#### WHAT YOU NEED TO DO
The line containing "Given: Select the Open quote field" marks the end: quote every line from the start of the records below through it, word for word.

#### DATA TO PROCESS
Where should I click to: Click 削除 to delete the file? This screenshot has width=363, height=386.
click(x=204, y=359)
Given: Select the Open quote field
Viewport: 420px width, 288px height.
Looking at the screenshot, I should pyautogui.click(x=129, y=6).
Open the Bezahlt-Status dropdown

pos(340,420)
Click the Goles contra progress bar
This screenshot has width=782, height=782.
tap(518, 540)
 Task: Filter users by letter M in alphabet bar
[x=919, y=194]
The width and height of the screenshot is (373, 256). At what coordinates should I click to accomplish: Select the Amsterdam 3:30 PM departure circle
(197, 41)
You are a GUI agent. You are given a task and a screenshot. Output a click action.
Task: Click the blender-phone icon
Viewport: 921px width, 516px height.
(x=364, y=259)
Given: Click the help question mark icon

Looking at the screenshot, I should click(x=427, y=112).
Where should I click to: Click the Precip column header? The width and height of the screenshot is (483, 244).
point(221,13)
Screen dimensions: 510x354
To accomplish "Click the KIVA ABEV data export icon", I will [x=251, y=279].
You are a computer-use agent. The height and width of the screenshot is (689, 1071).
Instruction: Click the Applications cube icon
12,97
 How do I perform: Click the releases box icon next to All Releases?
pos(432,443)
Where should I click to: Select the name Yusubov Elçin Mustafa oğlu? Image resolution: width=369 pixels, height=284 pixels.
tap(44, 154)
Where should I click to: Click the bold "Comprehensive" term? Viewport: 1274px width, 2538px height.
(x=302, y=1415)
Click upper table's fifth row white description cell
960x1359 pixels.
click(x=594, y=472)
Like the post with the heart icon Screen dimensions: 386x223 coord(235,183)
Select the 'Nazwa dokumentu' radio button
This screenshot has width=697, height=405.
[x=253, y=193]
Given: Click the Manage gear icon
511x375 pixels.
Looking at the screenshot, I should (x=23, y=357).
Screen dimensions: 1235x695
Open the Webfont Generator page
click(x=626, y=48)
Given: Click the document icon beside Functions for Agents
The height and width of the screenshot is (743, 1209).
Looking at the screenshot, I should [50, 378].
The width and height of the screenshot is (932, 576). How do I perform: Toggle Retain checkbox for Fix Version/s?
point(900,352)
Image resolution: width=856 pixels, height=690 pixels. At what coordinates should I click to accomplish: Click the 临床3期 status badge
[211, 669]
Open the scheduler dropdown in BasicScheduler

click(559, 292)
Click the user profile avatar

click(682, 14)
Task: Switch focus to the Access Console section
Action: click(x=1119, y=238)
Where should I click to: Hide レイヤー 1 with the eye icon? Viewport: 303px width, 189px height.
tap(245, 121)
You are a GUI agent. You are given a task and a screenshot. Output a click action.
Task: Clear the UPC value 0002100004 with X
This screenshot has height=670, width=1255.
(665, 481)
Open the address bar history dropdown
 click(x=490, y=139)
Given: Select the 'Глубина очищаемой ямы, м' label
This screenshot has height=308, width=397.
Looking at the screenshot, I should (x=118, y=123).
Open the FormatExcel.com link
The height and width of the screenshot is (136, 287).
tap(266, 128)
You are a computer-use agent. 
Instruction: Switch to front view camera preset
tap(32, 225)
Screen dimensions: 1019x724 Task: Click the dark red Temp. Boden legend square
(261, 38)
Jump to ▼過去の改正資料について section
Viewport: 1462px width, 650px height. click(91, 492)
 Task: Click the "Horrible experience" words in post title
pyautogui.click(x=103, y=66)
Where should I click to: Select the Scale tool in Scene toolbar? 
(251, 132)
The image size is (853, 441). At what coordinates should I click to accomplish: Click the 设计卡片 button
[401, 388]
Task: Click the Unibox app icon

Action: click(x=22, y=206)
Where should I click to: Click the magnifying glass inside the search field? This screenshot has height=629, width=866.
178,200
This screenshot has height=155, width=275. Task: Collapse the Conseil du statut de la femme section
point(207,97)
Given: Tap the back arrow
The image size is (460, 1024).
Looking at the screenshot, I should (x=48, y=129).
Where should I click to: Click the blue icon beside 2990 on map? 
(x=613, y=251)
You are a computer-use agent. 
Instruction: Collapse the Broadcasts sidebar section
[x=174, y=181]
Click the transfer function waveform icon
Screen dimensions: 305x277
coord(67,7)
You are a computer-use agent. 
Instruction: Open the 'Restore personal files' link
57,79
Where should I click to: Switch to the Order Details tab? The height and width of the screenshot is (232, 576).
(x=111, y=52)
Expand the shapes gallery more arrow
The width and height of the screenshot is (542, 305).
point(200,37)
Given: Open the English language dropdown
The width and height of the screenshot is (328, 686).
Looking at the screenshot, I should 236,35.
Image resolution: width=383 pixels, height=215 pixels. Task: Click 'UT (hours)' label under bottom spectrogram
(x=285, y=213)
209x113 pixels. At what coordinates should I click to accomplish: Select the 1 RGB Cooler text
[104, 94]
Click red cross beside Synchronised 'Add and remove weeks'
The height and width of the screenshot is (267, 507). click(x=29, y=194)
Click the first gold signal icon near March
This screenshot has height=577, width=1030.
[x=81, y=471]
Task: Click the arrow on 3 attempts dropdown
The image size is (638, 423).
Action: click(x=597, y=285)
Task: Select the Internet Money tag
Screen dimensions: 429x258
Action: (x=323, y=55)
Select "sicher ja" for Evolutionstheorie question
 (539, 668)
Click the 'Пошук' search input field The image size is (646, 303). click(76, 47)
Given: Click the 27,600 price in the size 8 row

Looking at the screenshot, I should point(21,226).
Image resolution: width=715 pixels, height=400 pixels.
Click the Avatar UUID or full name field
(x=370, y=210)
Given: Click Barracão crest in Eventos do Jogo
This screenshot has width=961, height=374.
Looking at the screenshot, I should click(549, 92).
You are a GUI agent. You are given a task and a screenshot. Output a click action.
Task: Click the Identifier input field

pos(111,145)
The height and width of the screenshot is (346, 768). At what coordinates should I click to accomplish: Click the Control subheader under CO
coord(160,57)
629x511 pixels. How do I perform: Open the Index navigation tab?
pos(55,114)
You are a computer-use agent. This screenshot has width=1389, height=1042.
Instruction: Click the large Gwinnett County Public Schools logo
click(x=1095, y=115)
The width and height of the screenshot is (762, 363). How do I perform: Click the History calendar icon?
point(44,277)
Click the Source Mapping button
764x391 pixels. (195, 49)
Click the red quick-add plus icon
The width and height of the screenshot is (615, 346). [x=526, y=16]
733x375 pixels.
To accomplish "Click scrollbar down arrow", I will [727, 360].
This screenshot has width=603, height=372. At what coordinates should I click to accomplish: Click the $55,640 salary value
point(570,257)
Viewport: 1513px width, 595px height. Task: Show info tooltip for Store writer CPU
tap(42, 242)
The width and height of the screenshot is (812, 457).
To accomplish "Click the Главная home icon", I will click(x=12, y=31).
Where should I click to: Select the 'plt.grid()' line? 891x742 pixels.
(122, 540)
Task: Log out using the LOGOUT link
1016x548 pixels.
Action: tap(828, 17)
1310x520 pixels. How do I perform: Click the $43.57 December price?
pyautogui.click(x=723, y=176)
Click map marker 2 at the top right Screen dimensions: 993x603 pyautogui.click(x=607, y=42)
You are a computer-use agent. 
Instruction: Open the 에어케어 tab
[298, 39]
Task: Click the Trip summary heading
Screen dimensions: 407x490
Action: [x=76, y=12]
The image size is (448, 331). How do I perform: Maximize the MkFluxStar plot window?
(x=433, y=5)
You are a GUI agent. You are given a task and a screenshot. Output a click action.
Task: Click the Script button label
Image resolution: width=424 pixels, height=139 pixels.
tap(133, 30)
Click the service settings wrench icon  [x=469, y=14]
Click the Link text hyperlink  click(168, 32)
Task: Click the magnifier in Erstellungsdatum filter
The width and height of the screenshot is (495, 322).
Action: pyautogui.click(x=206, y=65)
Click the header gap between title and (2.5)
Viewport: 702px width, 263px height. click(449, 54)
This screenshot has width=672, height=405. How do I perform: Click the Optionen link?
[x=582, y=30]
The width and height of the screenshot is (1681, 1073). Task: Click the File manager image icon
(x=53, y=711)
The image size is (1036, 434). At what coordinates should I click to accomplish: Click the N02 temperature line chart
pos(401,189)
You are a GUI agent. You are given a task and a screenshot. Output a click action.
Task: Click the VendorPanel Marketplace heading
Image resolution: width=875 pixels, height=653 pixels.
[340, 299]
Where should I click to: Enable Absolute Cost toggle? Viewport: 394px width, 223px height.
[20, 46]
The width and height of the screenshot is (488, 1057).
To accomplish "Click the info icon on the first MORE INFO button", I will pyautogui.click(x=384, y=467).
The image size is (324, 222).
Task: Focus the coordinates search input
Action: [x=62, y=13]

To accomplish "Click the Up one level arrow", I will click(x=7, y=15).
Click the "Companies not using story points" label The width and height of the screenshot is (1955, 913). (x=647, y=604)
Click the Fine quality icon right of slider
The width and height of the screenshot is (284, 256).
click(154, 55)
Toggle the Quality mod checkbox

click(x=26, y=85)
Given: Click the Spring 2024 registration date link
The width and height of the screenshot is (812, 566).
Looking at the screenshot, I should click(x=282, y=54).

#### OUTPUT FOR THIS TASK
Where should I click to: Click 削除 to delete the file? This screenshot has width=363, height=386.
click(x=204, y=359)
Given: Select the Open quote field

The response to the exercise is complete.